As we just mentioned, Green Card holders are considered Chinese tax residents. Other countries may also still require their citizens to pay taxes in their home country, resulting in a potential double taxation scenario. In some instances, this may be avoidable; however, if this is not the case, it may be an essential consideration. For those that not only work in China but also in another country or may have a foreign inheritance, foreign property, or other investments, etc., this may be a particular issue.
Forfeit of Benefits Back Home:
Since this card is not a visa, but a permanent residency in China, citizens of some countries may lose specific benefits back home (such as regarding access to credit, credit cards, voting, banking, etc.). In some cases, there may or may not be other additional requirements, such as maintaining an address back home.
Each country has its laws regarding its individual citizen’s status in another country. Therefore, foreign nationals must research their home country’s laws to ensure they will not lose any benefits they wish to maintain.

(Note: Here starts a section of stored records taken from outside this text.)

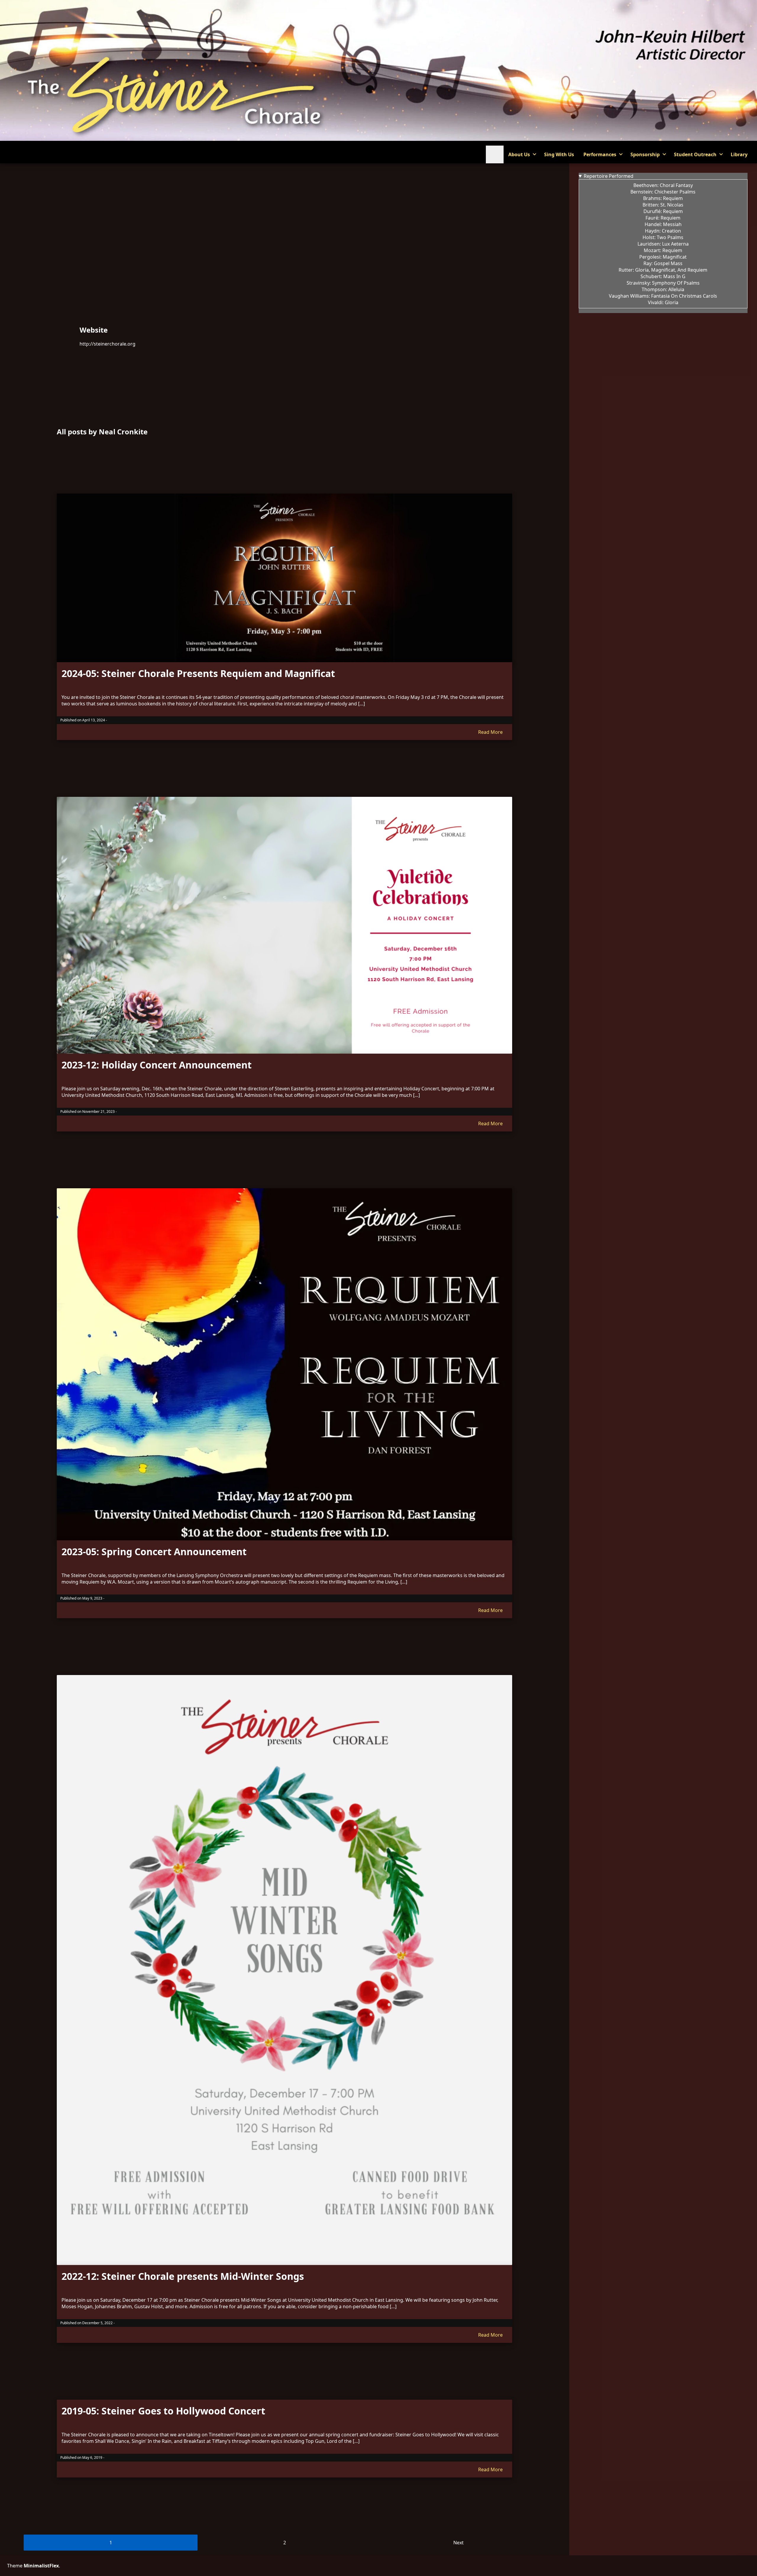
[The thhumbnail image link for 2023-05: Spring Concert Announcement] (284, 1364)
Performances (599, 154)
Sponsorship (645, 154)
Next (458, 2542)
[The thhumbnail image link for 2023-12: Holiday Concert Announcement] (284, 925)
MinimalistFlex (41, 2565)
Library (739, 154)
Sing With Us (559, 154)
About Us (519, 154)
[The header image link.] (378, 139)
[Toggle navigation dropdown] (495, 154)
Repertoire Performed (608, 176)
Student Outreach (695, 154)
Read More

Lack of Social Acceptance/Awareness in China:
Keep in mind that at many railway stations, trains, airports, airlines, and hotels for domestic travel in China, often, the “Chinese Green Card” is not accepted, and one may still require a passport. Then, the questioning may continue regarding the lack of a visa or those who may question if the Green Card is real or what it is as they may not have experienced someone using this form of identification.
Some people reported not being able to use it at the automatic ticketing machines at railway stations, on the train, at the ticketing window, or even swipe at the platform gate without a printed ticket. These days with the second generation Chinese identification card, Chinese nationals can swipe at the platform gate without a physical ticket and show their identification to the ticket check employee on the train. Others reported difficulty in using it to check-in for flights or at airport security in airports and to check into hotels.
While legally, it may be allowed to be used as the same as a Chinese national’s identification, in practice, many reported not being able to use this type of personal identification.
Complying with the Residency Requirement:
A “Green Card” holder is required to “maintain it” by spending enough time in China per year to demonstrate that their permanent residency is indeed China. If someone does not intend to make their permanent residence in China, then a Green Card may not be the appropriate option for the, or it cannot be renewed.
Some people have the perception that the Government is starting to improve on the above drawbacks, whereas others disagree. The truth – Foreigners make up a relatively small percentage of the population in China, and in addition, naturally, as with any country, services will be geared toward their citizens. Of the number of foreigners in China, a relatively small number have this status.
Overall, it is important for foreign nationals to weigh the pros and cons of obtaining a Chinese Green Card.